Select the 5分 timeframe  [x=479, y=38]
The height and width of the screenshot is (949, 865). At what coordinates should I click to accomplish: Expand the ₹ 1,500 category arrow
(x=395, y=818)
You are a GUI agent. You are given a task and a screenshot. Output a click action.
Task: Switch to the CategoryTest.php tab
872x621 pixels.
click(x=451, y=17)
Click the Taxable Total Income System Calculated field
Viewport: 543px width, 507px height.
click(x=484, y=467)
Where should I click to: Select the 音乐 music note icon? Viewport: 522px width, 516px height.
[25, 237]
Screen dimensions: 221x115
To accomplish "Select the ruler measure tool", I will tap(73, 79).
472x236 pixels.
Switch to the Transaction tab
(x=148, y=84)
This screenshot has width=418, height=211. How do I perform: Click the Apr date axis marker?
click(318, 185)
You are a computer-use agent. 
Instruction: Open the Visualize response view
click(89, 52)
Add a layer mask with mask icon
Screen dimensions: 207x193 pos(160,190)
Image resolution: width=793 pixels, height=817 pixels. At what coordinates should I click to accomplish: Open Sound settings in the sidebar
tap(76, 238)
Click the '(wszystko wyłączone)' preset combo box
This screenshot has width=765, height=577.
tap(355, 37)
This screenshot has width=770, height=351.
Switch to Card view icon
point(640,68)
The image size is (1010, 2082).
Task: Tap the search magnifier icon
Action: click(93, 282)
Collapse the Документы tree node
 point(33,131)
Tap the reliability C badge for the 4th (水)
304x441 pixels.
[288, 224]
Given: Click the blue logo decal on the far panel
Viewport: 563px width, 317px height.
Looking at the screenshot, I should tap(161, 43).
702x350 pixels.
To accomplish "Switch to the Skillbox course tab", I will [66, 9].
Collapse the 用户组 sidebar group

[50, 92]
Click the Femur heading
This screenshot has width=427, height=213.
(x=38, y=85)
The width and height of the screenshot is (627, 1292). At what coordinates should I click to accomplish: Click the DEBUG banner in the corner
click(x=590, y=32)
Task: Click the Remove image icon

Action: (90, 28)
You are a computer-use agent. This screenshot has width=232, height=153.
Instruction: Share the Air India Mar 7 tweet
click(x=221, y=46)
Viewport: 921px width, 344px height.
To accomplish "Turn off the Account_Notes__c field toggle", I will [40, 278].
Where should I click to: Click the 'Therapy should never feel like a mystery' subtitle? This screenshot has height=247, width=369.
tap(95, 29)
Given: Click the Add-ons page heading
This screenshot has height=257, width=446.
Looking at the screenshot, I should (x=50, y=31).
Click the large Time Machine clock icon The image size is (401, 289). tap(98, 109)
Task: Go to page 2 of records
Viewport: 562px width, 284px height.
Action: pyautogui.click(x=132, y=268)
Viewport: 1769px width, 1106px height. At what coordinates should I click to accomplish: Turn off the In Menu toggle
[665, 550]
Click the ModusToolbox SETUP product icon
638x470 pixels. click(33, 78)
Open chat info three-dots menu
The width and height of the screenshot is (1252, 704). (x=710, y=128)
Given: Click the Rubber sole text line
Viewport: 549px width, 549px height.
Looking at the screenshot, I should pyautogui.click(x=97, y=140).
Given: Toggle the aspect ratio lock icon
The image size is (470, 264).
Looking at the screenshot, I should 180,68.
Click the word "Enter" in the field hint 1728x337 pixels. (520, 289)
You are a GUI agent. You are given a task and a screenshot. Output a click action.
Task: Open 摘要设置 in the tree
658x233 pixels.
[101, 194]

WHAT IS NEEDED: Would you return all of the data exactly as it stands above?

YOUR SOLUTION:
Select the 5分 timeframe  [x=479, y=38]
The height and width of the screenshot is (949, 865). At what coordinates should I click to accomplish: Expand the ₹ 1,500 category arrow
(x=395, y=818)
You are a GUI agent. You are given a task and a screenshot. Output a click action.
Task: Switch to the CategoryTest.php tab
872x621 pixels.
click(x=451, y=17)
Click the Taxable Total Income System Calculated field
Viewport: 543px width, 507px height.
click(x=484, y=467)
Where should I click to: Select the 音乐 music note icon? Viewport: 522px width, 516px height.
[25, 237]
Screen dimensions: 221x115
To accomplish "Select the ruler measure tool", I will tap(73, 79).
472x236 pixels.
Switch to the Transaction tab
(x=148, y=84)
This screenshot has width=418, height=211. How do I perform: Click the Apr date axis marker?
click(318, 185)
You are a computer-use agent. 
Instruction: Open the Visualize response view
click(89, 52)
Add a layer mask with mask icon
Screen dimensions: 207x193 pos(160,190)
Image resolution: width=793 pixels, height=817 pixels. At what coordinates should I click to accomplish: Open Sound settings in the sidebar
tap(76, 238)
Click the '(wszystko wyłączone)' preset combo box
This screenshot has width=765, height=577.
tap(355, 37)
This screenshot has width=770, height=351.
Switch to Card view icon
point(640,68)
The image size is (1010, 2082).
Task: Tap the search magnifier icon
Action: click(93, 282)
Collapse the Документы tree node
 point(33,131)
Tap the reliability C badge for the 4th (水)
304x441 pixels.
[288, 224]
Given: Click the blue logo decal on the far panel
Viewport: 563px width, 317px height.
Looking at the screenshot, I should tap(161, 43).
702x350 pixels.
To accomplish "Switch to the Skillbox course tab", I will [66, 9].
Collapse the 用户组 sidebar group

[50, 92]
Click the Femur heading
This screenshot has width=427, height=213.
(x=38, y=85)
The width and height of the screenshot is (627, 1292). At what coordinates should I click to accomplish: Click the DEBUG banner in the corner
click(x=590, y=32)
Task: Click the Remove image icon

Action: (90, 28)
You are a computer-use agent. This screenshot has width=232, height=153.
Instruction: Share the Air India Mar 7 tweet
click(x=221, y=46)
Viewport: 921px width, 344px height.
To accomplish "Turn off the Account_Notes__c field toggle", I will [40, 278].
Where should I click to: Click the 'Therapy should never feel like a mystery' subtitle? This screenshot has height=247, width=369.
tap(95, 29)
Given: Click the Add-ons page heading
This screenshot has height=257, width=446.
Looking at the screenshot, I should (x=50, y=31).
Click the large Time Machine clock icon The image size is (401, 289). tap(98, 109)
Task: Go to page 2 of records
Viewport: 562px width, 284px height.
Action: pyautogui.click(x=132, y=268)
Viewport: 1769px width, 1106px height. At what coordinates should I click to accomplish: Turn off the In Menu toggle
[665, 550]
Click the ModusToolbox SETUP product icon
638x470 pixels. click(33, 78)
Open chat info three-dots menu
The width and height of the screenshot is (1252, 704). (x=710, y=128)
Given: Click the Rubber sole text line
Viewport: 549px width, 549px height.
Looking at the screenshot, I should pyautogui.click(x=97, y=140).
Given: Toggle the aspect ratio lock icon
The image size is (470, 264).
Looking at the screenshot, I should 180,68.
Click the word "Enter" in the field hint 1728x337 pixels. (520, 289)
You are a GUI agent. You are given a task and a screenshot. Output a click action.
Task: Open 摘要设置 in the tree
658x233 pixels.
[101, 194]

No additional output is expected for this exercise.